Closed dasl- closed 1 year ago
Super, thanks. I'll have a dig through...
I had a look at the logs and the very interesting gdb
backtrace, and on the face of it, it looks as if the crash was inside the Apple ALAC decoder.
So, let me suggest that you select the hammerton
decoder in the configuration settings and try again.
alac_decoder = "hammerton"; // This can be "hammerton" or "apple". This advanced setting allows you to choose
Interestingly, the ALAC decoder in FFmpeg
is by the same guy, Dave Hammerton, and is probably maintained better there.
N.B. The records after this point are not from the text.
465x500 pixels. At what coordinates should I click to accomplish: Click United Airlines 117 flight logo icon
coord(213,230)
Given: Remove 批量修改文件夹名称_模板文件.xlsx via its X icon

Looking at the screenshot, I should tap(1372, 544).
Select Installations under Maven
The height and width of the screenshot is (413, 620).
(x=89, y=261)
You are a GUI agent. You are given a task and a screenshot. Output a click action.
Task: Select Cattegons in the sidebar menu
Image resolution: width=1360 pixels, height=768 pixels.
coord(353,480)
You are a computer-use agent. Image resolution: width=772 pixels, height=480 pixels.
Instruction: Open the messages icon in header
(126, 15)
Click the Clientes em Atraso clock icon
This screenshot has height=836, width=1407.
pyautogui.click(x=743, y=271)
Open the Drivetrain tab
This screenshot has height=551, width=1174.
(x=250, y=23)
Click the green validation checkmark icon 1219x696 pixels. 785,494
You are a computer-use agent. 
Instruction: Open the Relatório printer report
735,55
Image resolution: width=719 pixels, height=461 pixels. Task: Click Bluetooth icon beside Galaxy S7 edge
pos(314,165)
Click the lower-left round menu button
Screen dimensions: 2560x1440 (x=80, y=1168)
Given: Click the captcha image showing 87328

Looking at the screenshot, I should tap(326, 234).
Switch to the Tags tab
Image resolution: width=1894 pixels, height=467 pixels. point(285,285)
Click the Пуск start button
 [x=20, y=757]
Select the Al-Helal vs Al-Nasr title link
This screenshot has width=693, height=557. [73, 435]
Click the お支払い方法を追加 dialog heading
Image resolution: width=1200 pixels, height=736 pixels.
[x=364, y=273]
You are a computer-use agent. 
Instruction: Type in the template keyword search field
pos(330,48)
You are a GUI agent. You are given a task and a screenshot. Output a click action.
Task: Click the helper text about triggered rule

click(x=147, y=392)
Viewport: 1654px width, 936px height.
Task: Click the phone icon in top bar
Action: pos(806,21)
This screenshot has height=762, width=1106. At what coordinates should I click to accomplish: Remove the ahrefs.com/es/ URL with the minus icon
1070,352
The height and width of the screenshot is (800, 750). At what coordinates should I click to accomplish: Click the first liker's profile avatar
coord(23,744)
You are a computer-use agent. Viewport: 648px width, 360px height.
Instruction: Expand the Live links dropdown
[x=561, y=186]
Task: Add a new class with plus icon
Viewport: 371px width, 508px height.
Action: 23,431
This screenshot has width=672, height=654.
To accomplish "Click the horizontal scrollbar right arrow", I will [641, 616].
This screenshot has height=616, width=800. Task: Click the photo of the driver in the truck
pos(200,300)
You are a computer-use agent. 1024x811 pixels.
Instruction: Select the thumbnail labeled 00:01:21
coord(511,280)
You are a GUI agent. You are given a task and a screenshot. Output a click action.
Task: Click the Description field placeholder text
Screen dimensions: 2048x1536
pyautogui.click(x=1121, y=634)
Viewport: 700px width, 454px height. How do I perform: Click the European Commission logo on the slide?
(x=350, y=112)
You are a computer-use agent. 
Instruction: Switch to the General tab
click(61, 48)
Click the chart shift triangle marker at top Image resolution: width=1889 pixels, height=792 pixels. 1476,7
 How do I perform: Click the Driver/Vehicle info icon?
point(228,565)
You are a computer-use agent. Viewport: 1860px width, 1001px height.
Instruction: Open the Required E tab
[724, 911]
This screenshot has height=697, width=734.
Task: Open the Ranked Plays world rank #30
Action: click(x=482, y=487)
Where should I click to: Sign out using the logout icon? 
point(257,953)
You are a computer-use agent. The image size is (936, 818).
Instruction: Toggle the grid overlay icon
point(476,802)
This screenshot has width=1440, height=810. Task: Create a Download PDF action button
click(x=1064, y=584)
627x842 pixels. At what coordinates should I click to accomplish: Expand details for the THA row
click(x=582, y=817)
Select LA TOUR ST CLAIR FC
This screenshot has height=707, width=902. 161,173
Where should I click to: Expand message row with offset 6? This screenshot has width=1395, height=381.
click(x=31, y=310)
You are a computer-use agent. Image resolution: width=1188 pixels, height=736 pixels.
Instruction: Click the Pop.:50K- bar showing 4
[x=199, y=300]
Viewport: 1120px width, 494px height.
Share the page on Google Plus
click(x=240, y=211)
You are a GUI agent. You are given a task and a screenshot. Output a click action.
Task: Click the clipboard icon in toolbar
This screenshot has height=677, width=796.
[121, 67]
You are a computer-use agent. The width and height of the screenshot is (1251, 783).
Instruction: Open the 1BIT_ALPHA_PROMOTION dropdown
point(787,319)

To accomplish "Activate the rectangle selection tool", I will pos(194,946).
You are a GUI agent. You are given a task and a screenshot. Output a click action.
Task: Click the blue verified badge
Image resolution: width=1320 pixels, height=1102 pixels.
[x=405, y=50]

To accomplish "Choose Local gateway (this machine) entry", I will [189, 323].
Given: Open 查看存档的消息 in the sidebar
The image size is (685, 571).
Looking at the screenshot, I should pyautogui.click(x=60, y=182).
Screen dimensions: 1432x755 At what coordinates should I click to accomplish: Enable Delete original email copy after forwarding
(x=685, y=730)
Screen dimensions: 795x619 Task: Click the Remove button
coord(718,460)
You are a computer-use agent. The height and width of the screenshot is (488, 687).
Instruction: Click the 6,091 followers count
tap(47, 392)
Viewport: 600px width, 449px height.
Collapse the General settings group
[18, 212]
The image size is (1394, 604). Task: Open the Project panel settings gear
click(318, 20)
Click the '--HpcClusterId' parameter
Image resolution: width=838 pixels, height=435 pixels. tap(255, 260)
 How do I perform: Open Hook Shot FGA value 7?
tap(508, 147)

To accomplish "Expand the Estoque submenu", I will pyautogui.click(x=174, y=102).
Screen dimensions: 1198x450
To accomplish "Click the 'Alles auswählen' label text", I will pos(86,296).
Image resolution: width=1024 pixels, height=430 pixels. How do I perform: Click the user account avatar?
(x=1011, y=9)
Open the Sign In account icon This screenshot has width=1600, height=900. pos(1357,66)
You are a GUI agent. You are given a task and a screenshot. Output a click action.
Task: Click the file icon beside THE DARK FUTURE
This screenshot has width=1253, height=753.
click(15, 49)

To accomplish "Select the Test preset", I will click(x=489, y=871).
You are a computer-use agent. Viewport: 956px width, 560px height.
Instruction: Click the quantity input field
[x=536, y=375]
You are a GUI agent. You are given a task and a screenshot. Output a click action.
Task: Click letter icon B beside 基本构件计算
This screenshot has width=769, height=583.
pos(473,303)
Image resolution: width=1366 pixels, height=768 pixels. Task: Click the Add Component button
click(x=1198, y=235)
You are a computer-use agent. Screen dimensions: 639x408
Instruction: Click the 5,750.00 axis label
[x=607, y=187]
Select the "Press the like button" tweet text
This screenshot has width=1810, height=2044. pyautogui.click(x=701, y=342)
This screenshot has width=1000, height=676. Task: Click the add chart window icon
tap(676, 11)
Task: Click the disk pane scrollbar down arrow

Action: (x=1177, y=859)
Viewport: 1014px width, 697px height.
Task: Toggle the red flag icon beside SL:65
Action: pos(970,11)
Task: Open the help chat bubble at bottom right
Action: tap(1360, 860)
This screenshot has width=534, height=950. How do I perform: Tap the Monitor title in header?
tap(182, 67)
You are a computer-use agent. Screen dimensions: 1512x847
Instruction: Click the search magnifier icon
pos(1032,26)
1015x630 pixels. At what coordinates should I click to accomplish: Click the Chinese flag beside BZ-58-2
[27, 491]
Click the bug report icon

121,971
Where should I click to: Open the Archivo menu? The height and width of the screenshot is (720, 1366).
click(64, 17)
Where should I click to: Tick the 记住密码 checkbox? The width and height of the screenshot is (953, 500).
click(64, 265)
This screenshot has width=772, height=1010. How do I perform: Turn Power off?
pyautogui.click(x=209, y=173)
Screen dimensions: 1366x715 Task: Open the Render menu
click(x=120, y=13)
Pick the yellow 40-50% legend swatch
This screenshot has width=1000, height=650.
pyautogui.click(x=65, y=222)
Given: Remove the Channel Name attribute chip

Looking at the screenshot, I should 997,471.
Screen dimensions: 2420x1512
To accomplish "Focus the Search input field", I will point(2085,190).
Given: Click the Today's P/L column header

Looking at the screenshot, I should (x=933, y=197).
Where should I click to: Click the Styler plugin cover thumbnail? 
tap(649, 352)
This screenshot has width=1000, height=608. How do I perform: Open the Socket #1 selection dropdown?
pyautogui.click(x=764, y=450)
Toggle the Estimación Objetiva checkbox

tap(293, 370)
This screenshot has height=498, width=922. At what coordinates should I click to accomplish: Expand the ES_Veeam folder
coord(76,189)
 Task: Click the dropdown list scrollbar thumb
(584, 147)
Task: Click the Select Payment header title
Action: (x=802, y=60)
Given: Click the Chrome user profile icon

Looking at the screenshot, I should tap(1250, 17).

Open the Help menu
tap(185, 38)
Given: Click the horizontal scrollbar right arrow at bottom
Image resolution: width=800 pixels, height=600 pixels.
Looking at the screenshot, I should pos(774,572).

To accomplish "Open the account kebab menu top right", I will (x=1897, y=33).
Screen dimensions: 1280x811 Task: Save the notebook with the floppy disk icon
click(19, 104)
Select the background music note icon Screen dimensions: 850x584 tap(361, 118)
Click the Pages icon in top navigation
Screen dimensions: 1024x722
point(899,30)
It would take a little while to incorporate in SPS.
Of course, this doesn't mean that the decoder is where the problem is, but it is suggestive. OTOH, the value of the outbuffer
looks odd, so maybe there is a memory allocation issue somewhere. I'll keep digging.
So, let me suggest that you select the hammerton decoder in the configuration settings and try again.
I can certainly do that, but I'm a little confused. My understanding was that I am already using the hammerton decoder by default. The logs say "player.c:169" Hammerton Decoder used on encrypted audio.
The sample config suggests hammerton will be chosen by default too:
% cat /etc/shairport-sync.conf.sample | grep -A2 alac_decoder
// alac_decoder = "hammerton"; // This can be "hammerton" or "apple". This advanced setting allows you to choose
// the original Shairport decoder by David Hammerton or the Apple Lossless Audio Codec (ALAC) decoder written by Apple.
// If you build Shairport Sync with the flag --with-apple-alac, the Apple ALAC decoder will be chosen by default.
I do not build SPS with the --with-apple-alac
flag. I might be misunderstanding though.
Apologies -- the confusion is mine 😕. You are right -- the crash is in the Hammerton decoder. Unfortunately, we know that it can crash on illegal input, so maybe I'll start looking at the FFmpeg
version, in case there are fixes.
But it's a bit uncool, not to say improper, to blame someone else's code without evidence. With that in mind, let me suggest a way to wring more information out of a backtrace: turn off compiler optimisations. This can be done by preceding the ./configure
step with a few definitions, like this:
$ CFLAGS="-O0 -g" CXXFLAGS="-O0 -g" ../configure
Then do a $ make clean
followed by a $ make
.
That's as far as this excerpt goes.